Le roi Philippe et la reine Mathilde s'envolent vers la Corée du Sud pour un déplacement officiel de quatre jours, du 25 au 28 mars. Ils emmènent avec eux une délégation d'hommes et de femmes d'affaires, ainsi que des représentants du monde académique.
Il s'agit de la quatrième Visite d'Etat des souverains belges en Asie, après la Chine (2014), le Japon (2016) et l'Inde (2017). Les relations bilatérales sont jugées excellentes entre les deux Etats démocratiques.
L'une des particularités de ce pays coincé entre les voisins encombrants que sont la Chine et le Japon, c'est la frontière "démilitarisée" qui le sépare en deux. Le nord se trouve aux mains du dirigeant suprême Kim Jong-un, tandis que le sud connaît un régime démocratique récent. La présence américaine, qualifiée d'occupation par certains, lui vaut d'ailleurs le surnom de "petite Amérique" auprès de sa diaspora. Il y a près d'un an, en avril 2018, les dirigeants des deux Corée se sont rencontrés lors d'un sommet interétatique; la rencontre fut prometteuse en terme de dénucléarisation. Si la paix semble se profiler entre les deux nations sœurs en guerre, elle ne serait pas du goût des puissances économiques que sont la Chine et les Etats-Unis, selon certains observateurs. Après l'échec du deuxième sommet entre le président Trump et Kim Jong-un en février dernier, il est prévu que les chefs de la défense de la Corée du Sud et des Etats-Unis se rencontrent en avril prochain, afin de resserrer leurs liens face aux spectres de l'insécurité.
Un lien avec la Belgique
En 1992 déjà, le roi Baudouin effectuait sa dernière visite d'Etat lointaine en Corée du Sud.
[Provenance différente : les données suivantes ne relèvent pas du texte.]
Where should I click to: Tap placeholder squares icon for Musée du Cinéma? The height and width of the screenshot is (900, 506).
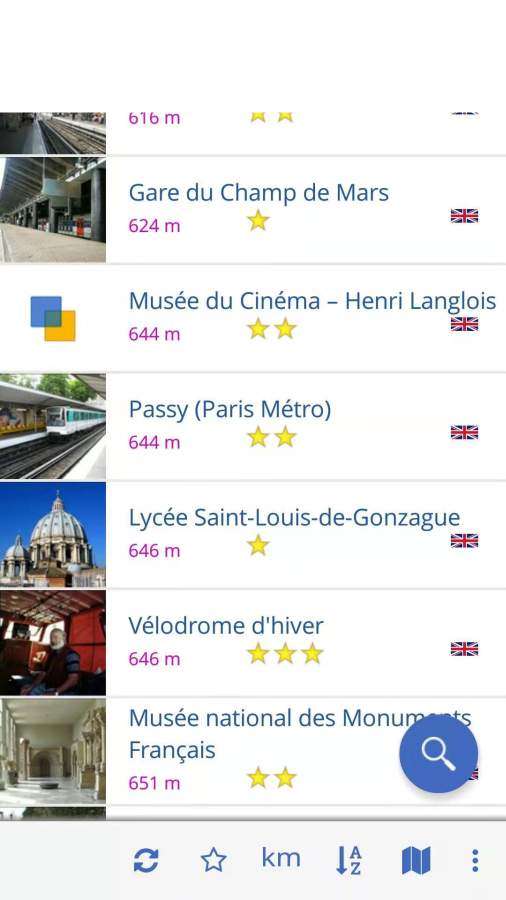[53, 319]
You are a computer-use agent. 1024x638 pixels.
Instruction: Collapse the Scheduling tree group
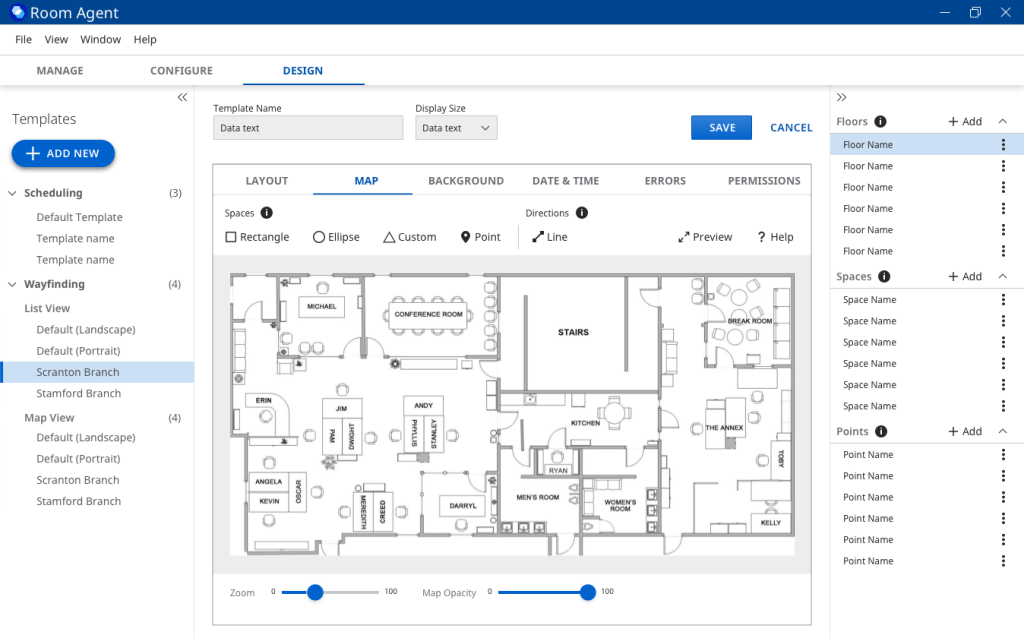coord(13,193)
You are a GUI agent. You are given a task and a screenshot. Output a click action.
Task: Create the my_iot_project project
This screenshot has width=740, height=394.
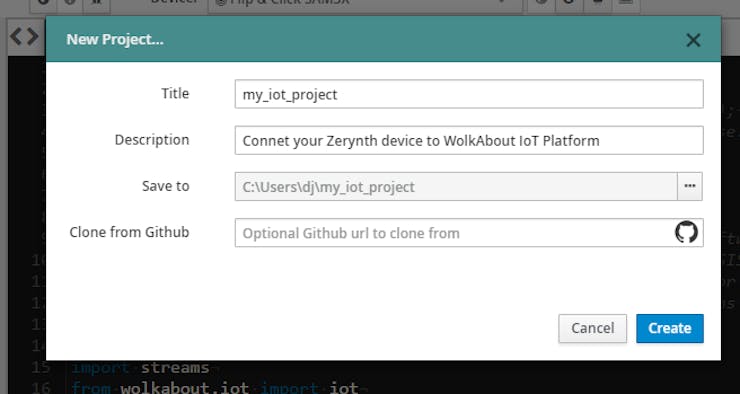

Il s'agissait alors d'une manière de soutenir la jeune nation, trois fois plus grande que la Belgique. Cette fois également, la visite comporte une dimension historique, avec un hommage rendu aux militaires belges ayant participé à la guerre de Corée. En effet, des volontaires belges y ont combattu sous la bannière des Nations Unies, dans le prolongement du Deuxième conflit mondial. Encore aujourd'hui, la Fraternelle Royale du Corps de Volontaires pour la Corée rend compte de cet engagement.
Une page d'histoire contemporaine
En 1945, la reddition du Japon signifie aussi la fin d'une occupation longue de 35 ans. La même année, la Corée est coupée en deux : le nord passe sous l'emprise russe, tandis que le sud se trouve sous influence américaine. Cinq ans plus tard, la Corée du Nord déclenche les hostilités en Corée du Sud; débutent alors trois années de conflit armé, au cours desquelles le Conseil de Sécurité des Nations-Unies apportera son soutien militaire à la Corée du Sud par l'envoi de forces armées originaires de quinze pays, dont la Belgique. Exsangue à la fin du conflit, la Corée du Sud s'est trouvée privée de l'apport des matières premières et des industries localisées dans le nord… Aussi les impératifs d'une industrialisation performante vont-ils s'imposer et entraîner le développement d'activités sophistiquées, à haute valeur commerciale pour l'exportation.
Un partenaire économique
Quatrième partenaire économique de la Belgique en Asie, la Corée du Sud appartient aux quatre dragons (à côté de Hong Kong, de Singapour et de Taïwan), qui ont insufflé un nouveau souffle économique à la région asiatique grâce à une industrialisation accrue. A la vague des dragons a succédé celle des tigres asiatiques, composée des nouveaux pays exportateurs ou émergents (la Thaïlande, la Malaisie, l'Indonésie, le Viêt Nam et les Philippines). Le scandale de corruption qui a entaché le conglomérat Samsung (2016-2017) est encore dans toutes les mémoires. Il a suscité une réflexion et la promotion de structures de gestion à taille différente, moins colossale. C'est ainsi que les PME sont davantage mises en valeur. Un parallèle avec la structure économique belge peut ainsi être établi.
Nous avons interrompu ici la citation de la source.